----- Extracted records

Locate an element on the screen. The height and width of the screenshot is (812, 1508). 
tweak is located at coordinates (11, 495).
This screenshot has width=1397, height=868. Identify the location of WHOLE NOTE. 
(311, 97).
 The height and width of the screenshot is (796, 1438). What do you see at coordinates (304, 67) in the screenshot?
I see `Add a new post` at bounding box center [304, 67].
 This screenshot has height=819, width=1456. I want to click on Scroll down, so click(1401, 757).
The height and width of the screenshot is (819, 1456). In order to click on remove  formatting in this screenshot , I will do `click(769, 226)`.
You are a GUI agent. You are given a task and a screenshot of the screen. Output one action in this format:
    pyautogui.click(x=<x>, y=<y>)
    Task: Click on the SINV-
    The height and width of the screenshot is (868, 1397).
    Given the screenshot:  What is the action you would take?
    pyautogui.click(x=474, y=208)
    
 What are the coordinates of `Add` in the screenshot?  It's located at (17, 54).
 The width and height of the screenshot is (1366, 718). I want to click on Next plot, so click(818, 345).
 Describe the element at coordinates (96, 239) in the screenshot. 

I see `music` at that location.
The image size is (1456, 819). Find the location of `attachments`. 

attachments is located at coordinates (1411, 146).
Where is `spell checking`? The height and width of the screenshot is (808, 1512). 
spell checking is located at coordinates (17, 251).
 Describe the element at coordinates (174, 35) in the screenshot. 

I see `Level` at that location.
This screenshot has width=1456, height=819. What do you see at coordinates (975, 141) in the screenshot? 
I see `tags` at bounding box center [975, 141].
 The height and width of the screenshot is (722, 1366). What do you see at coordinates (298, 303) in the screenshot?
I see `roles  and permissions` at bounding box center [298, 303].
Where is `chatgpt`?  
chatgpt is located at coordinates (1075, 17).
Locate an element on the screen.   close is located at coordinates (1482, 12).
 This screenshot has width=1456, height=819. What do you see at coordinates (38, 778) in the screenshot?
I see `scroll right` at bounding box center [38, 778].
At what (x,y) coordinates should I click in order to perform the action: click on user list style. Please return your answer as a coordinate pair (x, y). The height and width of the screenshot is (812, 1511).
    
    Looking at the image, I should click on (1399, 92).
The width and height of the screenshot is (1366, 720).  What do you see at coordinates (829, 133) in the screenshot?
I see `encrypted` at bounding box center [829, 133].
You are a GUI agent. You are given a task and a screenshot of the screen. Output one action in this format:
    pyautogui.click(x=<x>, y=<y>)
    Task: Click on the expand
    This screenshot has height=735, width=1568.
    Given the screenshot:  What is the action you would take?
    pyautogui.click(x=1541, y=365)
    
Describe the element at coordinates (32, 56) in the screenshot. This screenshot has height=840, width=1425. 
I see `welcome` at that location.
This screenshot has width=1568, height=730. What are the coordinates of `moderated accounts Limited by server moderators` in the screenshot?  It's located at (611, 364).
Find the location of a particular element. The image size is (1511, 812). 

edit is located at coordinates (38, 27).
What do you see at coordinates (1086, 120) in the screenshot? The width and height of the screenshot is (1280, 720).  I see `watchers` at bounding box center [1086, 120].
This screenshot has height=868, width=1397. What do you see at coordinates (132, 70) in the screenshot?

----------

Exercise description: Recast every line of the records above as a JSON list of strings, one string per line, leaving out blank lines.

Solved exercise:
[
  "Locate an element on the screen. The height and width of the screenshot is (812, 1508). ",
  "tweak is located at coordinates (11, 495).",
  "This screenshot has width=1397, height=868. Identify the location of WHOLE NOTE. ",
  "(311, 97).",
  " The height and width of the screenshot is (796, 1438). What do you see at coordinates (304, 67) in the screenshot?",
  "I see `Add a new post` at bounding box center [304, 67].",
  " This screenshot has height=819, width=1456. I want to click on Scroll down, so click(1401, 757).",
  "The height and width of the screenshot is (819, 1456). In order to click on remove  formatting in this screenshot , I will do `click(769, 226)`.",
  "You are a GUI agent. You are given a task and a screenshot of the screen. Output one action in this format:",
  "    pyautogui.click(x=<x>, y=<y>)",
  "    Task: Click on the SINV-",
  "    The height and width of the screenshot is (868, 1397).",
  "    Given the screenshot:  What is the action you would take?",
  "    pyautogui.click(x=474, y=208)",
  " What are the coordinates of `Add` in the screenshot?  It's located at (17, 54).",
  " The width and height of the screenshot is (1366, 718). I want to click on Next plot, so click(818, 345).",
  " Describe the element at coordinates (96, 239) in the screenshot. ",
  "I see `music` at that location.",
  "The image size is (1456, 819). Find the location of `attachments`. ",
  "attachments is located at coordinates (1411, 146).",
  "Where is `spell checking`? The height and width of the screenshot is (808, 1512). ",
  "spell checking is located at coordinates (17, 251).",
  " Describe the element at coordinates (174, 35) in the screenshot. ",
  "I see `Level` at that location.",
  "This screenshot has width=1456, height=819. What do you see at coordinates (975, 141) in the screenshot? ",
  "I see `tags` at bounding box center [975, 141].",
  " The height and width of the screenshot is (722, 1366). What do you see at coordinates (298, 303) in the screenshot?",
  "I see `roles  and permissions` at bounding box center [298, 303].",
  "Where is `chatgpt`?  ",
  "chatgpt is located at coordinates (1075, 17).",
  "Locate an element on the screen.   close is located at coordinates (1482, 12).",
  " This screenshot has width=1456, height=819. What do you see at coordinates (38, 778) in the screenshot?",
  "I see `scroll right` at bounding box center [38, 778].",
  "At what (x,y) coordinates should I click in order to perform the action: click on user list style. Please return your answer as a coordinate pair (x, y). The height and width of the screenshot is (812, 1511).",
  "    Looking at the image, I should click on (1399, 92).",
  "The width and height of the screenshot is (1366, 720).  What do you see at coordinates (829, 133) in the screenshot?",
  "I see `encrypted` at bounding box center [829, 133].",
  "You are a GUI agent. You are given a task and a screenshot of the screen. Output one action in this format:",
  "    pyautogui.click(x=<x>, y=<y>)",
  "    Task: Click on the expand",
  "    This screenshot has height=735, width=1568.",
  "    Given the screenshot:  What is the action you would take?",
  "    pyautogui.click(x=1541, y=365)",
  "Describe the element at coordinates (32, 56) in the screenshot. This screenshot has height=840, width=1425. ",
  "I see `welcome` at that location.",
  "This screenshot has width=1568, height=730. What are the coordinates of `moderated accounts Limited by server moderators` in the screenshot?  It's located at (611, 364).",
  "Find the location of a particular element. The image size is (1511, 812). ",
  "edit is located at coordinates (38, 27).",
  "What do you see at coordinates (1086, 120) in the screenshot? The width and height of the screenshot is (1280, 720).  I see `watchers` at bounding box center [1086, 120].",
  "This screenshot has height=868, width=1397. What do you see at coordinates (132, 70) in the screenshot?"
]